Repressione statale, 4 – Operazione Lince, Sardegna, appello delle madri di 45 militanti anti-militaristi

Il giorno 15 aprile p. v. si terrà a Cagliari l’udienza preliminare in cui il tribunale di Cagliari dovrà decidere se rinviare a giudizio o no 45 militanti antimilitaristi attivi nella lotta contro le basi NATO di cui è disseminata la Sardegna. Qui una lettera di un gruppo di loro madri.

Siamo un gruppo di Madri dei 45 giovani sotto processo per l’operazione Lince.

Dall’inizio del processo contro i nostri figli e altri attivisti dei movimenti contro le basi militari, ci ritroviamo davanti al tribunale di Cagliari ogni volta che le nostre forze e i nostri impegni di lavoro e di cura delle nostre famiglie ce lo consentono.

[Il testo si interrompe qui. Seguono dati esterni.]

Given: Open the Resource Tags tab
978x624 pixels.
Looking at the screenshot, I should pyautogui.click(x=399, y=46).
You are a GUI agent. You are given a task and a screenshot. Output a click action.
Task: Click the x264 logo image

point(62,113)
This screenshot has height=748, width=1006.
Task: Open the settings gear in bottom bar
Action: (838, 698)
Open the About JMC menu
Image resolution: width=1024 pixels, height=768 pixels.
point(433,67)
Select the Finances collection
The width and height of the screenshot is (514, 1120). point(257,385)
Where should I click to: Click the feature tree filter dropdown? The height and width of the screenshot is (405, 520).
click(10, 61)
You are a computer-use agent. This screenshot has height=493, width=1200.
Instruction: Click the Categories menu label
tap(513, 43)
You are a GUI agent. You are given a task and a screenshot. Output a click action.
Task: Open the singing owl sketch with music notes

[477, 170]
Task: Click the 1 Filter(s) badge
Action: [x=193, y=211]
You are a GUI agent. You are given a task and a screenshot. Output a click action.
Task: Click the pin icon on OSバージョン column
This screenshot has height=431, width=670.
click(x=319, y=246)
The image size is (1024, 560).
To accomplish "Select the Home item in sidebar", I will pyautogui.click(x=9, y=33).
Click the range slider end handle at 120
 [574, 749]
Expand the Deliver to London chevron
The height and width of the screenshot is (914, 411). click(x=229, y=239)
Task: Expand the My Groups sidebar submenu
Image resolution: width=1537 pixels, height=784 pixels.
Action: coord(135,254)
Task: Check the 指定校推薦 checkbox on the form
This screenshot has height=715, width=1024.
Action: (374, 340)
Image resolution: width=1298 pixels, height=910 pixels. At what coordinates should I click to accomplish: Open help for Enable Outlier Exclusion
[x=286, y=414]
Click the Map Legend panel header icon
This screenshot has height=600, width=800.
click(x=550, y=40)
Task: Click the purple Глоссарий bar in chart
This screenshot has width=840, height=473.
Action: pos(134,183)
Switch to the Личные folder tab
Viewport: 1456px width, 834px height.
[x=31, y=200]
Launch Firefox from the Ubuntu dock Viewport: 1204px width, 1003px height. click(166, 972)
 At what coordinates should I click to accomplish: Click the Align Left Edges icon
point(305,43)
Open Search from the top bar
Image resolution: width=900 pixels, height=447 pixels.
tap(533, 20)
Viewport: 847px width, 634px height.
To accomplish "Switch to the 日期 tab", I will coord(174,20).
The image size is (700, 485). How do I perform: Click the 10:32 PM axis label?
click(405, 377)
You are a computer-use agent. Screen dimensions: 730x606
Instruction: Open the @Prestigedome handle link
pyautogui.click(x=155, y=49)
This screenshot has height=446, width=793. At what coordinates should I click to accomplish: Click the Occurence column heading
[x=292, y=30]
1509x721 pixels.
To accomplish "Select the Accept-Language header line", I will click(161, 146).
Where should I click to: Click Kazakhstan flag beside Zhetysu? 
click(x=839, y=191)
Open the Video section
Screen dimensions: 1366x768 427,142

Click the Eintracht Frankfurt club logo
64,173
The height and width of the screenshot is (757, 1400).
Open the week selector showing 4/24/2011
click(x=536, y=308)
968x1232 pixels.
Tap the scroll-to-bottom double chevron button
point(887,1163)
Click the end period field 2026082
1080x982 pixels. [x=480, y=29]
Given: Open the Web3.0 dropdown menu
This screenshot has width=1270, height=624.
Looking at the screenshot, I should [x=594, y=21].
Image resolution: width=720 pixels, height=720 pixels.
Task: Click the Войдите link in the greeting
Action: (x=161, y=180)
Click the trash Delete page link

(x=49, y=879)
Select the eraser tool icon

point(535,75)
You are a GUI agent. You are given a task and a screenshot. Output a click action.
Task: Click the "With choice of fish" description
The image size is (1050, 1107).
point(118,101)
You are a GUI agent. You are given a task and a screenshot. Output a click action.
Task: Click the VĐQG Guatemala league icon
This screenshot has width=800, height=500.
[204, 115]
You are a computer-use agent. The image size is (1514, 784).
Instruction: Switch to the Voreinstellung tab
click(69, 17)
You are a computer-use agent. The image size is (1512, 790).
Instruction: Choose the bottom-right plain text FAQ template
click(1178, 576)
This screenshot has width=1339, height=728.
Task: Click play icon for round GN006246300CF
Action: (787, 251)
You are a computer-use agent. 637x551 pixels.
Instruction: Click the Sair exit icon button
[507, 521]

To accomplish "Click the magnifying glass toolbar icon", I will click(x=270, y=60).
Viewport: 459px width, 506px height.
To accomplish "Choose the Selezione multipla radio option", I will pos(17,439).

Ci ritroviamo davanti al tribunale di Cagliari per chiedere, attraverso la nostra presenza, che sia posta fine a questa volontà repressiva mirata ad annichilire gli ideali, i sogni e i progetti, non solo dei nostri figli, ma di un’intera generazione, attraverso operazioni poliziesche e giudiziarie persecutorie che hanno prodotto accuse gravissime ed esorbitanti rispetto alla realtà dei fatti cui si riferiscono.

L’Operazione Lince è un’inchiesta della procura di Cagliari sviluppatasi, a partire dal 2014, nei confronti di movimenti e associazioni impegnati nelle lotte e nelle manifestazioni contro l’occupazione militare della Sardegna, contro le basi Nato e contro le devastanti esercitazioni militari che vi si svolgono.

La chiusura delle indagini ha portato ad una quantità di accuse che vanno, in un crescendo spropositato, da reati connessi alle manifestazioni di piazza, fino all’accusa gravissima di Associazione con finalità di terrorismo.